*** Opening of Material shown ***

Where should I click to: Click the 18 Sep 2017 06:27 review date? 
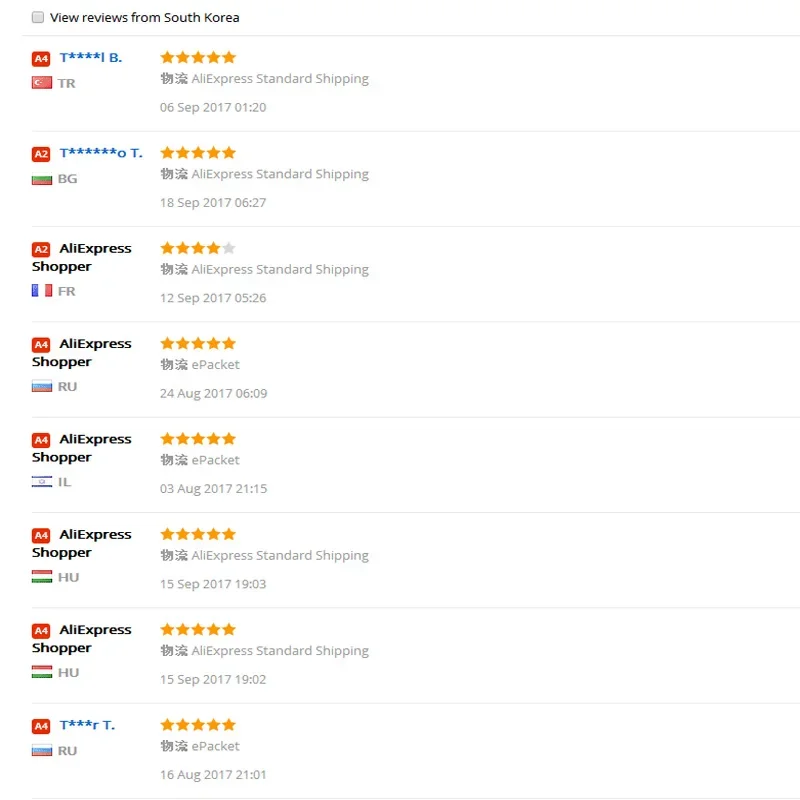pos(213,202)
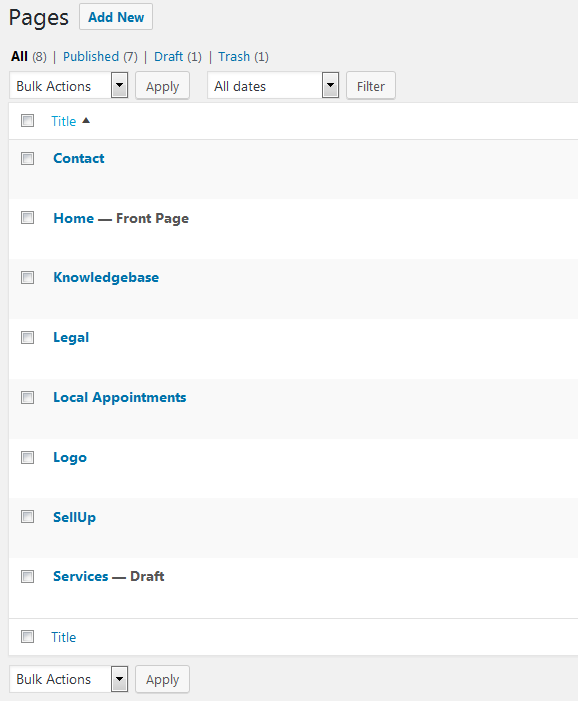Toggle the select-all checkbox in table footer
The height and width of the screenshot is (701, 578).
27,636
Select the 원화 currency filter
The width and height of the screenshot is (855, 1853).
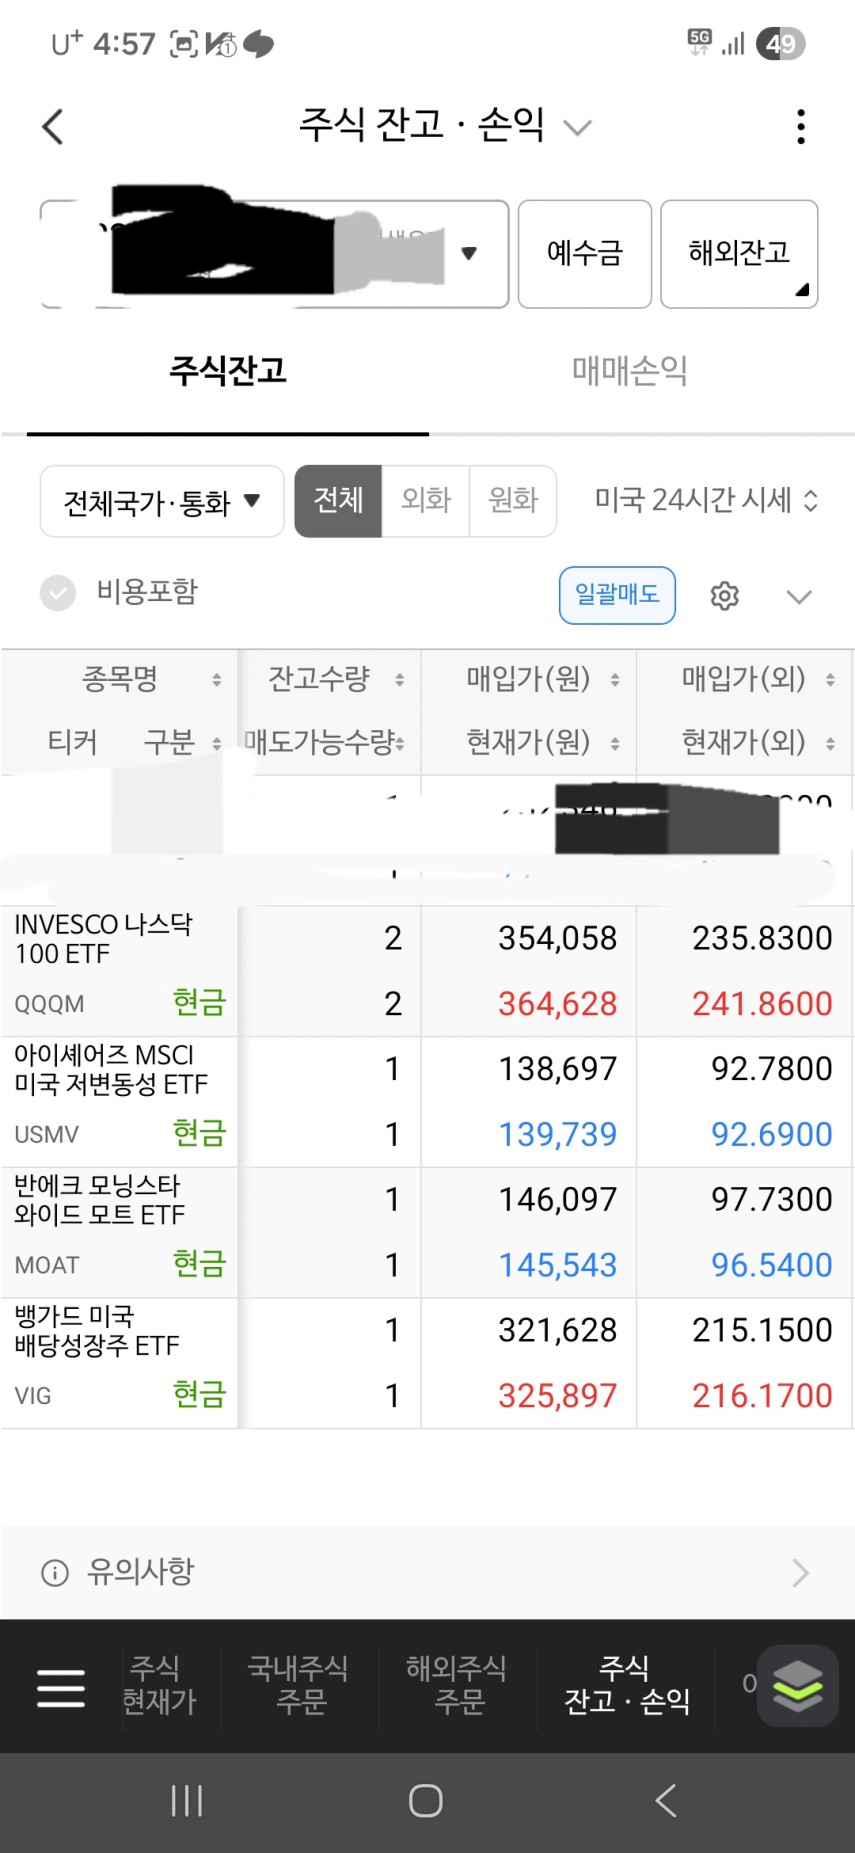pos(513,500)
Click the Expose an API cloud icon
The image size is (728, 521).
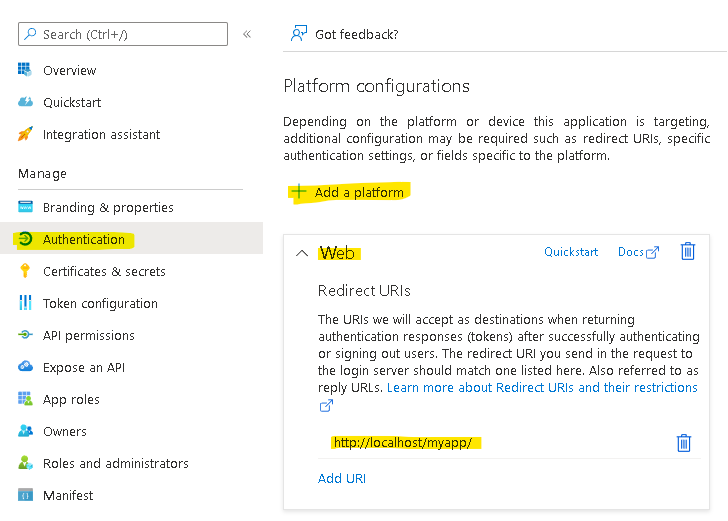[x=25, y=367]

*** Close of Material shown ***

▸ **What you need to do**
When you output the entries, keep each line exactly as it is and leave out any pictures.

▸ **Answer to the exercise**
Where should I click to: Click the 18 Sep 2017 06:27 review date? 
pos(213,202)
Toggle the select-all checkbox in table footer
The height and width of the screenshot is (701, 578).
27,636
Select the 원화 currency filter
The width and height of the screenshot is (855, 1853).
pos(513,500)
Click the Expose an API cloud icon
The image size is (728, 521).
[x=25, y=367]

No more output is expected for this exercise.